Leistungsstörungen beim Bierlieferungsvertrag oder Getränkelieferungsvertrag, etwa die mangelhafte Lieferung oder ausbleibende Entgeltzahlung, haben zunächst nur für die jeweilige Teillieferung oder -erfüllung rechtliche Relevanz. Im Falle von Wiederholungen kann jedoch auch der gesamte Bierlieferungsvertrag bzw. Getränkelieferungsvertrag berührt werden, insbesondere nach zweimaliger
Nichterfüllung fälliger Entgelte und einer entsprechenden Abmahnung.

Neue Bierlieferungsverträge, aber auch bereits bestehende Bierlieferungsverträge bzw. Getränkelieferungsverträge müssen den kartellrechtlichen Bestimmungen der EU – insbesondere der der EG-Verordnung 2790/1999 „Liefer- und Vertriebsvereinbarungen – entsprechen.
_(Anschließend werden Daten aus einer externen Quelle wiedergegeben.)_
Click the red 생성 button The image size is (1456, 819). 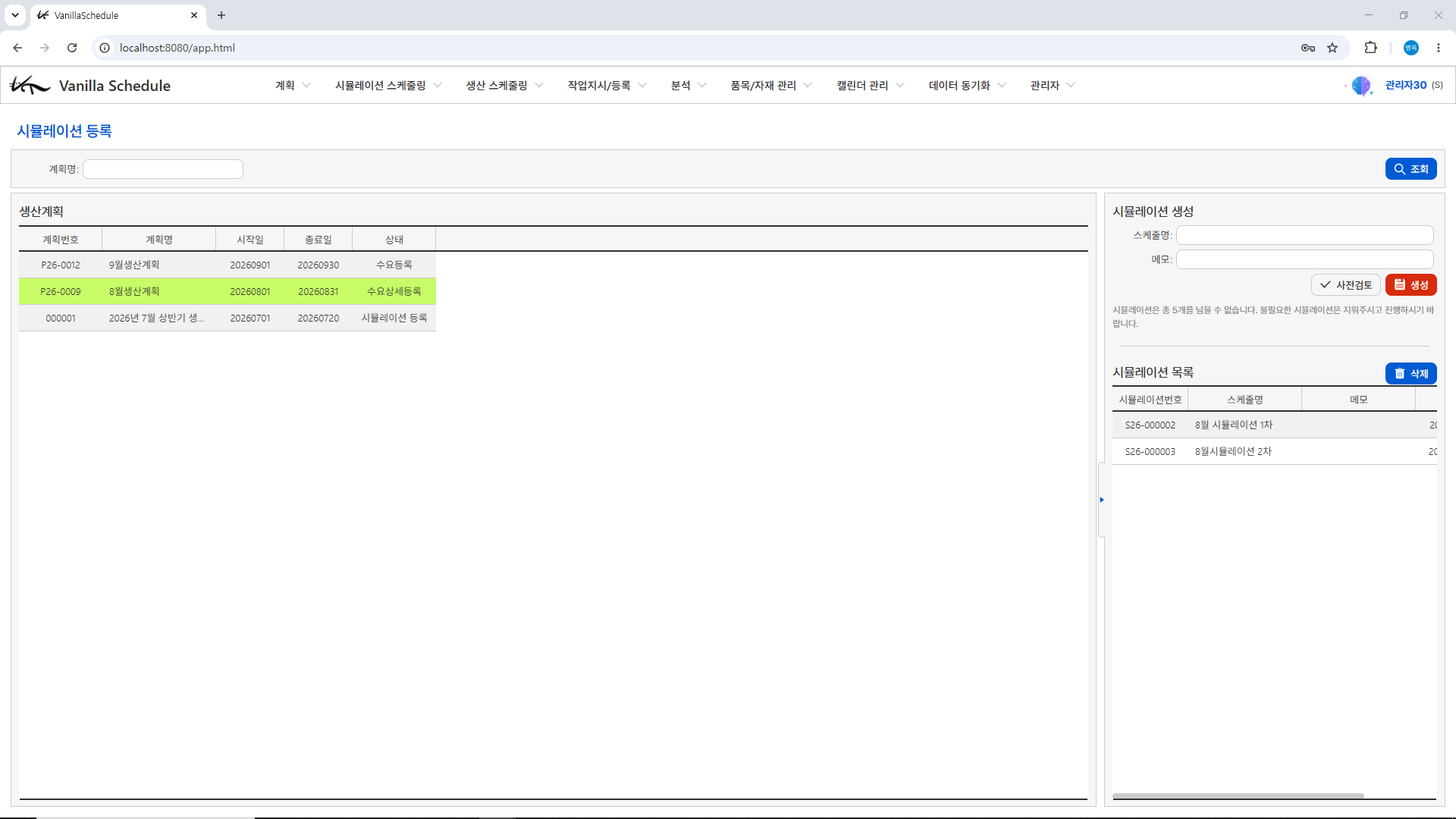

Hieraus ergeben sich folgende Punkte, die zu beachten sind:

Sofern der Getränkelieferungsvertrag eine Alleinbezugsverpflichtung enthält, müssen die einzelnen Biere und Getränke (= Vertragswaren) genau bezeichnet werden. Für neue – vertraglich nicht genannte Produkte der Brauerei – besteht nur dann eine Bezugspflicht, wenn diese für den Fall der Markteinführung vereinbart ist. Im Falle einer Bezugsverpflichtung kann der Wirt anderseits auch verlangen, dass er von der Brauerei mit einem ausreichenden Angebot an Bier und Getränke versorgt wird. Ist dies nicht der Fall, kann sich der Wirt bei anderen Lieferanten bedienen. Das gleiche gilt auch für andere Getränke (außer Bier), wenn andere Lieferanten diese billiger oder zu günstigeren Konditionen anbieten können und die Brauerei diese Bedingungen nicht übernimmt. Bezugspflichten über die Getränke hinaus dürfen in dem Bierlieferungsvertrag bzw. Getränkelieferungsvertrag nicht vereinbart werden. Dies betrifft beispielsweise die Aufstellungspflicht von Automaten.
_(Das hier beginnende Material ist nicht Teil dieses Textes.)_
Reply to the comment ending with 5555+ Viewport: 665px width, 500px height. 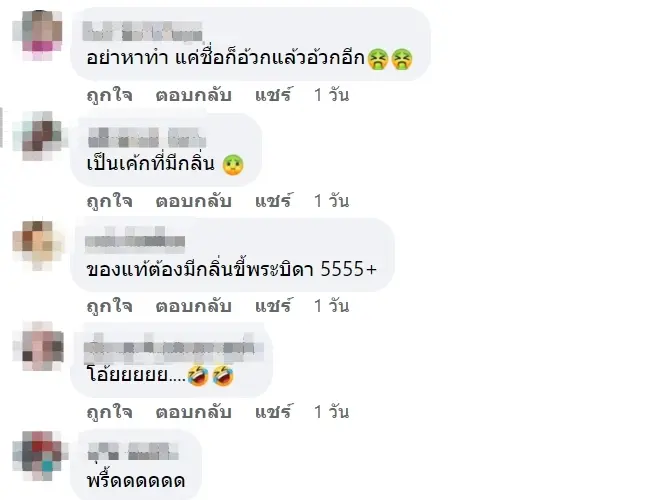(x=193, y=306)
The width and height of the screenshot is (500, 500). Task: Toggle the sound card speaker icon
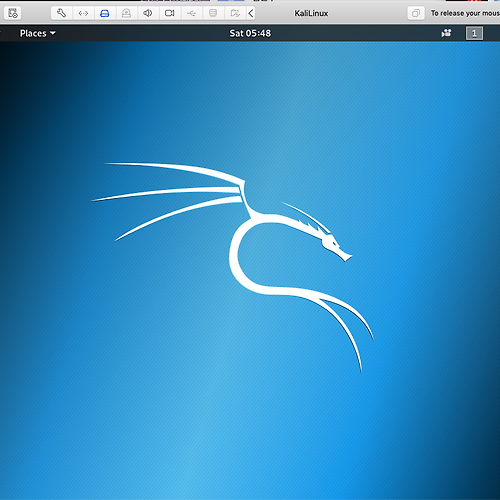click(x=148, y=13)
In Bayern findet sich eine gesetzliche Regelung zum Bierlieferungsvertrag in Art. 5 und Art. 6 BayAGBGB (Bayerisches Ausführungsgesetz zum BGB). Dort wird bestimmt, das Gegenstand des Bierlieferungsvertrags der gesamte Bedarf an Bier ist, wenn die zu liefernde Menge nicht vertraglich geregelt wird und der Wirt seinen gesamten Bedarf ausschließlich von der Brauerei beziehen muss (sofern nichts anderes geregelt wird). Außerdem wird eine Kündigungsfrist von drei Monaten zum 30. September jeden Jahres festgelegt.

In der Vergangenheit waren Bierlieferungsverträge (mit hoher Abnahmeverpflichtung) oftmals Anlaß für gerichtliche Auseinandersetzungen zwischen Wirt und Brauerei, wobei manche Bierlieferungsverträge von den Gerichten als sittenwidrig und damit als nichtig eingestuft wurden. Bei der Prüfung eines Bierlieferungsvertrags durch die Gerichte kommt es stets auf das Gesamtbild der vertraglichen Situation an, wobei ein Bierlieferungsvertrag mit einer Laufzeit von mehr als 5 Jahren (unter Berücksichtigung der o.g. EG-Verordnung bereits problematisch ist. Eine längere Bezugsverpflichtung ist nur in Verbindung mit einem Pachtvertrag in Ordnung. Es ist jedoch durchaus zulässig, bei Verstößen gegen die Abnahmeverpflichtung oder gegen den ausschließlichen Bezug Vertragsstrafen oder andere „Druckmittel“ zu vereinbaren.